Kashia East, aka Kashia poorab is a proposed town area nagar panchayat including Muratganj in Kaushambi district  in the Indian state of Uttar Pradesh.

History 

Kashiya East was earlier known as Kashiya Sadat in Pargana Chail for being one of eight villages inhabited by Naqvi Bukhari Syeds, the descendants of Syed Hussam uddin Hasan Bukhari, great-grandson of Hazrat Jalaluddin Surkh-Posh Bukhari of Ucch Bukharan (Bahawalpur) Multan province  in the Southern Punjab of Pakistan.

Public amenities 
Kashia is Kasiya (CT) where CT stands for Census Town as per India Census 2011.
Kashia East is a village in the Murat Ganj block in Chail Tehsil, near Bharwari.

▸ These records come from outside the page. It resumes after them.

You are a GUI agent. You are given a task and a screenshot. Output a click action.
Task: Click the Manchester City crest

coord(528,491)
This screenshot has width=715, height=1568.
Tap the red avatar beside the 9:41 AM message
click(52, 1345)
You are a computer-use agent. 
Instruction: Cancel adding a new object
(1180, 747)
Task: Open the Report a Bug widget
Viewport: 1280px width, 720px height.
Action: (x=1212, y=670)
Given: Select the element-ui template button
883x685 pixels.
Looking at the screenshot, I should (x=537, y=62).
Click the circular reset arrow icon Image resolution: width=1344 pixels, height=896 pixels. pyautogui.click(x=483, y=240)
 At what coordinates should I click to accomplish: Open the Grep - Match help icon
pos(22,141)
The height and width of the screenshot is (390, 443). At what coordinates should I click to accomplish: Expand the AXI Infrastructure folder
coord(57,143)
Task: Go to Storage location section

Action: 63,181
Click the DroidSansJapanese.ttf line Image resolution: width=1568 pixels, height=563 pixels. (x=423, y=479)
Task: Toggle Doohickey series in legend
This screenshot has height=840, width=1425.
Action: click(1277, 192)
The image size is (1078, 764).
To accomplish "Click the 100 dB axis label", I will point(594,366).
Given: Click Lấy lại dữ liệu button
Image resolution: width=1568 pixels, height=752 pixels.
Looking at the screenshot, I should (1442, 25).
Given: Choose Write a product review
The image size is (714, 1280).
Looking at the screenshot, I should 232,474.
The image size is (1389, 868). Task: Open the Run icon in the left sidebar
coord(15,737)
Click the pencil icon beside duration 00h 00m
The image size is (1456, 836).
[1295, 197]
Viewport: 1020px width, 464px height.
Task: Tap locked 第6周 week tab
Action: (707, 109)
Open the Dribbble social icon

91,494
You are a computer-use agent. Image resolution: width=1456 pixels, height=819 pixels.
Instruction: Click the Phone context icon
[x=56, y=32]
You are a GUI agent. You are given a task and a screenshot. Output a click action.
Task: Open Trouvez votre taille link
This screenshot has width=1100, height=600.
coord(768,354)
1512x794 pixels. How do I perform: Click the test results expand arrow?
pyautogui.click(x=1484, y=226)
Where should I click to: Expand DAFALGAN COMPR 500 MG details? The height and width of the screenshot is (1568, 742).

Amenities include two government Primary Health Clinics (PHC), one Veterinary hospital, one Primary high school and one Junior High school, Kanya Pathsala.

Hamlets 

Kashia East comprises many hamlets, including Shergarh, ChikwanPura, Nadirganj and Bazar ka Bagh.

Demographics 

 Indian census, Kashiya East had a population of about ten thousand. Males constitute 53% of the population and females 47%. Kashiya East has an average literacy rate of 50%, lower than the national average of 59.5%; with male literacy of 51% and female literacy of 30%. 19% of the population is under 6 years of age.